* Directions for this task *
Give the records again exactly, but drop the pictures.

START Source data

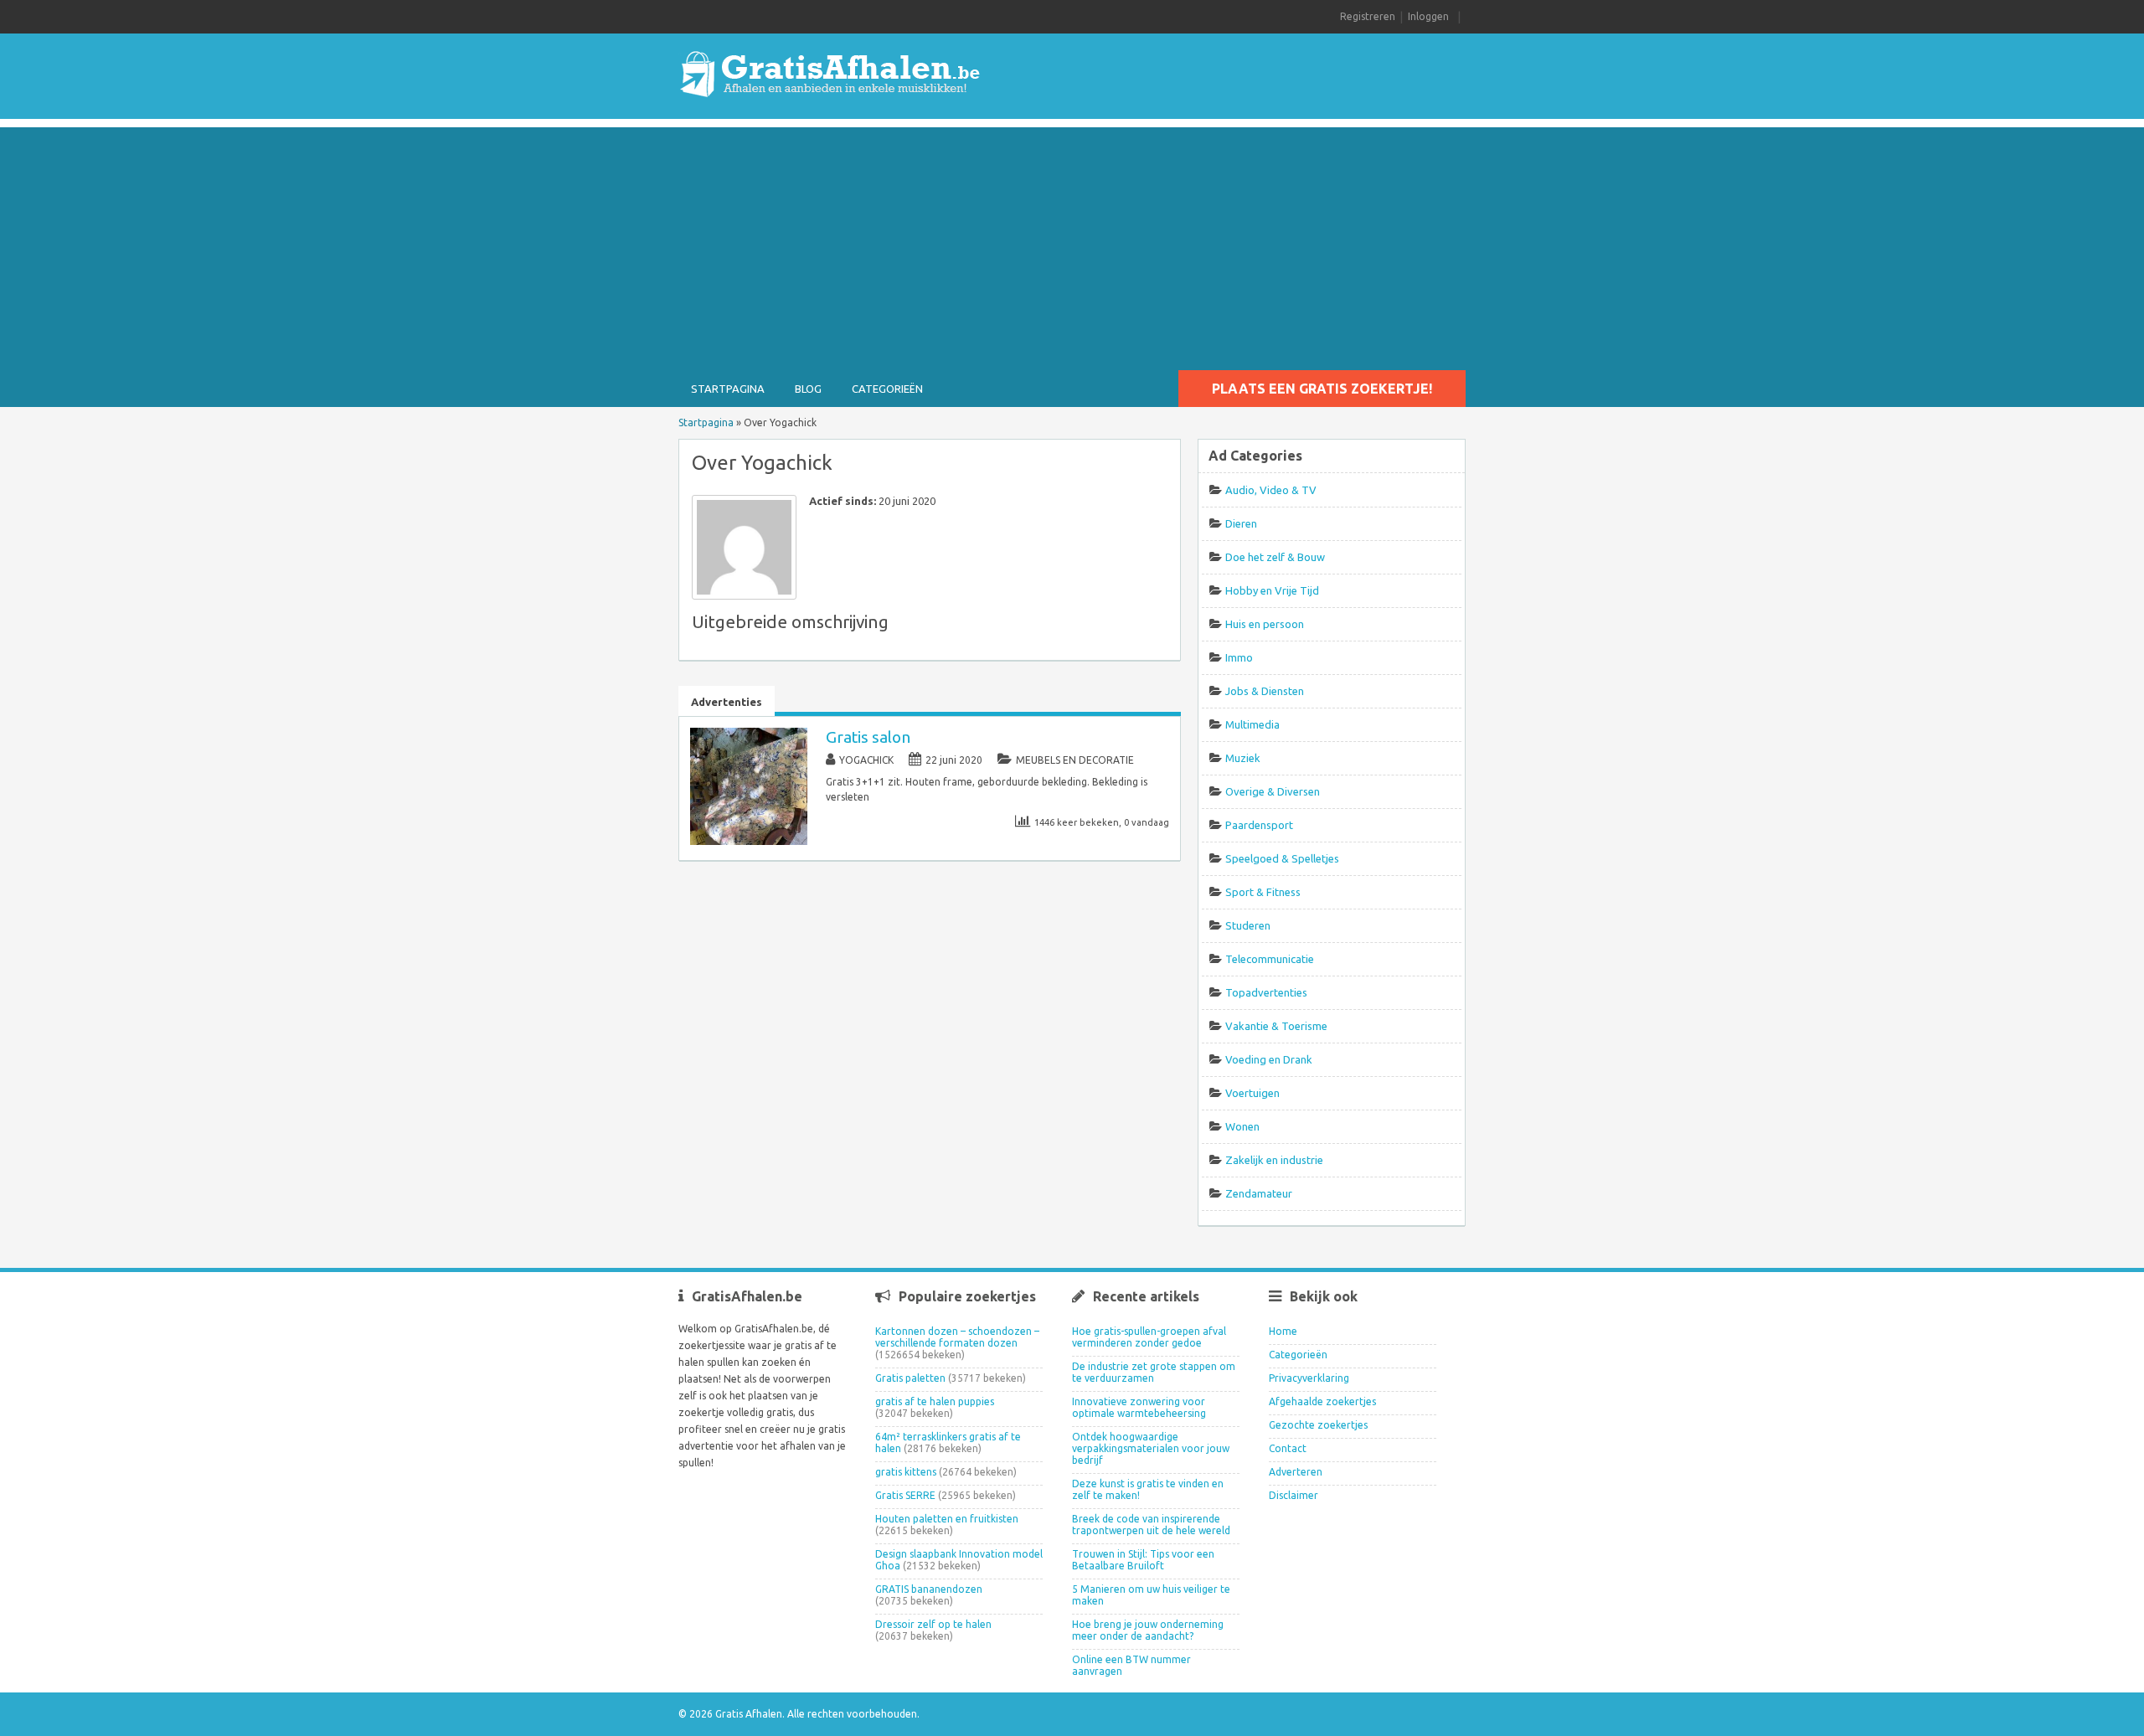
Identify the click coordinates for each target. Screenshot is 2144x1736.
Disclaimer (1293, 1495)
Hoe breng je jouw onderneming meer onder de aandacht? (1148, 1630)
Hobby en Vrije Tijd (1272, 590)
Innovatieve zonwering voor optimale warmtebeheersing (1139, 1407)
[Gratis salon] (748, 841)
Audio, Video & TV (1271, 490)
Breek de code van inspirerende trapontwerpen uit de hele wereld (1151, 1524)
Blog (808, 388)
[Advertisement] (1072, 244)
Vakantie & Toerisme (1276, 1026)
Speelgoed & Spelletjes (1282, 858)
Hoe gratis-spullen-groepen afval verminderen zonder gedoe (1149, 1337)
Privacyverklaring (1309, 1378)
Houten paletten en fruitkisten (946, 1518)
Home (1283, 1331)
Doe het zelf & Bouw (1275, 557)
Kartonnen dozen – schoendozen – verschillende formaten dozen (957, 1337)
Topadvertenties (1266, 992)
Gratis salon (868, 737)
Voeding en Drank (1268, 1059)
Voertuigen (1252, 1093)
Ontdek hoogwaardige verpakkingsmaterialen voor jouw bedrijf (1150, 1448)
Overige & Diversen (1272, 791)
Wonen (1242, 1126)
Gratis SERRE (905, 1495)
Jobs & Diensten (1264, 691)
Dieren (1241, 523)
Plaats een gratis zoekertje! (1322, 388)
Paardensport (1259, 825)
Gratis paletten (910, 1378)
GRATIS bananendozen (928, 1589)
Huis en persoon (1264, 624)
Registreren (1367, 16)
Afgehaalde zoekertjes (1322, 1401)
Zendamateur (1258, 1193)
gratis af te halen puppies (934, 1401)
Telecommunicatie (1269, 959)
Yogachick (866, 760)
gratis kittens (905, 1471)
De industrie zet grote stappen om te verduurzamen (1153, 1372)
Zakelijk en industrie (1274, 1160)
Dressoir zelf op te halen (933, 1624)
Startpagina (728, 388)
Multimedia (1252, 724)
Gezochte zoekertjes (1318, 1424)
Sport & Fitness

END Source data

* Solution below *
Identify the click coordinates for each target. Screenshot is 2144x1736.
Disclaimer (1293, 1495)
Hoe breng je jouw onderneming meer onder de aandacht? (1148, 1630)
Hobby en Vrije Tijd (1272, 590)
Innovatieve zonwering voor optimale warmtebeheersing (1139, 1407)
[Gratis salon] (748, 841)
Audio, Video & TV (1271, 490)
Breek de code van inspirerende trapontwerpen uit de hele wereld (1151, 1524)
Blog (808, 388)
[Advertisement] (1072, 244)
Vakantie & Toerisme (1276, 1026)
Speelgoed & Spelletjes (1282, 858)
Hoe gratis-spullen-groepen afval verminderen zonder gedoe (1149, 1337)
Privacyverklaring (1309, 1378)
Houten paletten en fruitkisten (946, 1518)
Home (1283, 1331)
Doe het zelf & Bouw (1275, 557)
Kartonnen dozen – schoendozen – verschillende formaten dozen (957, 1337)
Topadvertenties (1266, 992)
Gratis salon (868, 737)
Voeding en Drank (1268, 1059)
Voertuigen (1252, 1093)
Ontdek hoogwaardige verpakkingsmaterialen voor jouw bedrijf (1150, 1448)
Overige & Diversen (1272, 791)
Wonen (1242, 1126)
Gratis SERRE (905, 1495)
Jobs & Diensten (1264, 691)
Dieren (1241, 523)
Plaats een gratis zoekertje! (1322, 388)
Paardensport (1259, 825)
Gratis paletten (910, 1378)
GRATIS bananendozen (928, 1589)
Huis en persoon (1264, 624)
Registreren (1367, 16)
Afgehaalde zoekertjes (1322, 1401)
Zendamateur (1258, 1193)
gratis af te halen puppies (934, 1401)
Telecommunicatie (1269, 959)
Yogachick (866, 760)
gratis kittens (905, 1471)
De industrie zet grote stappen om te verduurzamen (1153, 1372)
Zakelijk en industrie (1274, 1160)
Dressoir zelf op te halen (933, 1624)
Startpagina (728, 388)
Multimedia (1252, 724)
Gezochte zoekertjes (1318, 1424)
Sport & Fitness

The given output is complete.